→ **The problem**
Copy the entries below word for word, but leave out the pictures.
►
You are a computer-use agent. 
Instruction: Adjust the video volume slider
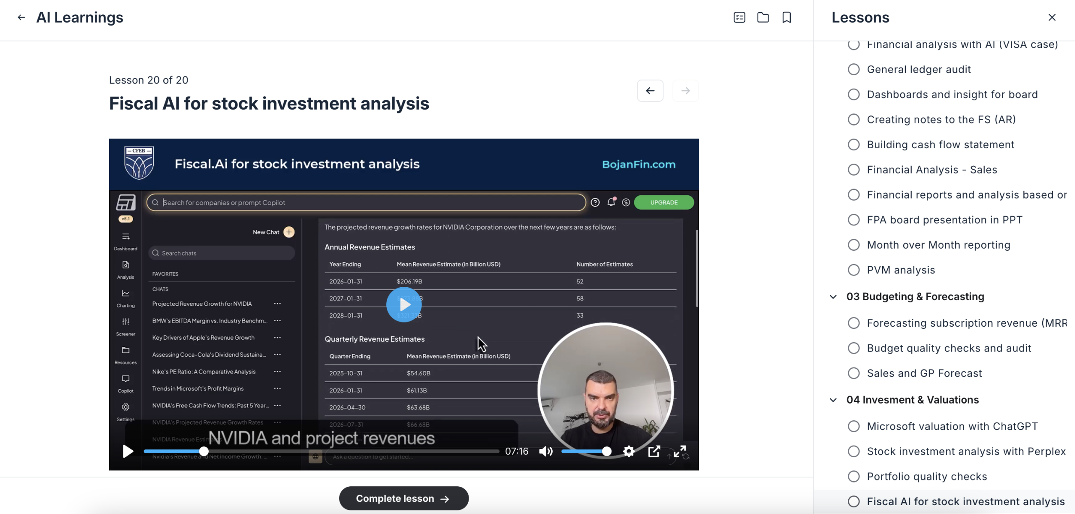tap(586, 451)
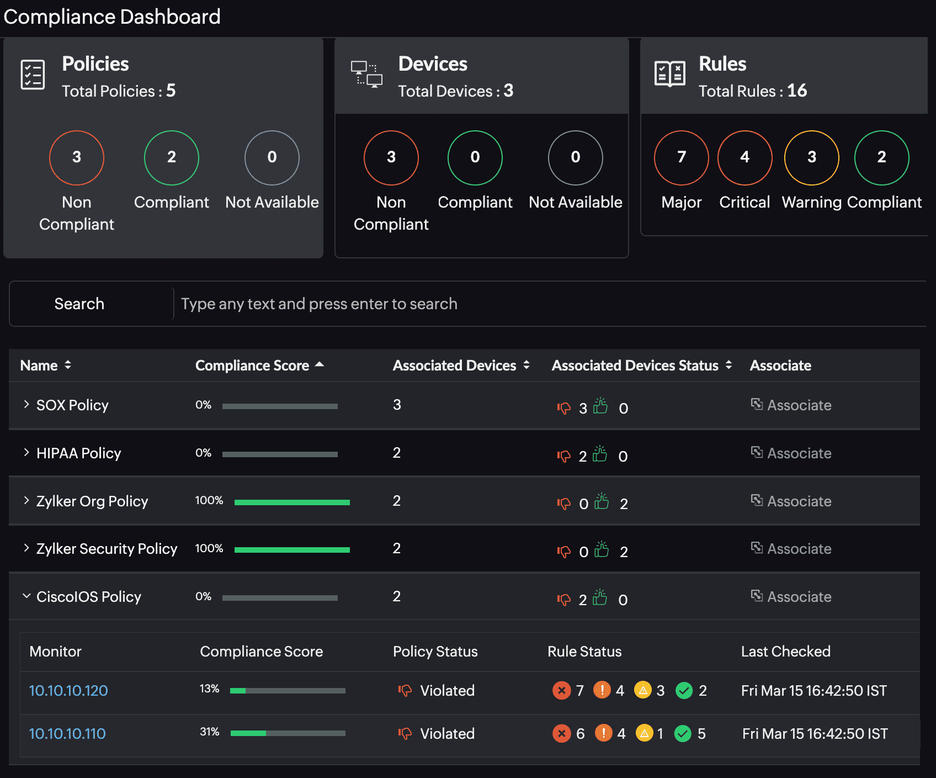This screenshot has width=936, height=778.
Task: Click the yellow warning triangle for 10.10.10.120
Action: click(x=644, y=690)
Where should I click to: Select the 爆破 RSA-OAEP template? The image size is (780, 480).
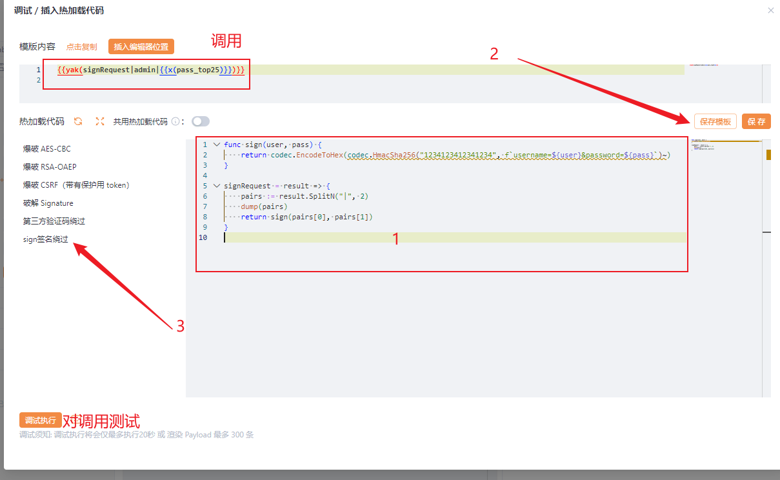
◄
→ **Solution to this exercise**
You are a computer-use agent. 
Instruction: Adjust the video volume slider
tap(586, 451)
This screenshot has width=936, height=778.
Task: Click the yellow warning triangle for 10.10.10.120
Action: click(x=644, y=690)
Where should I click to: Select the 爆破 RSA-OAEP template? The image size is (780, 480).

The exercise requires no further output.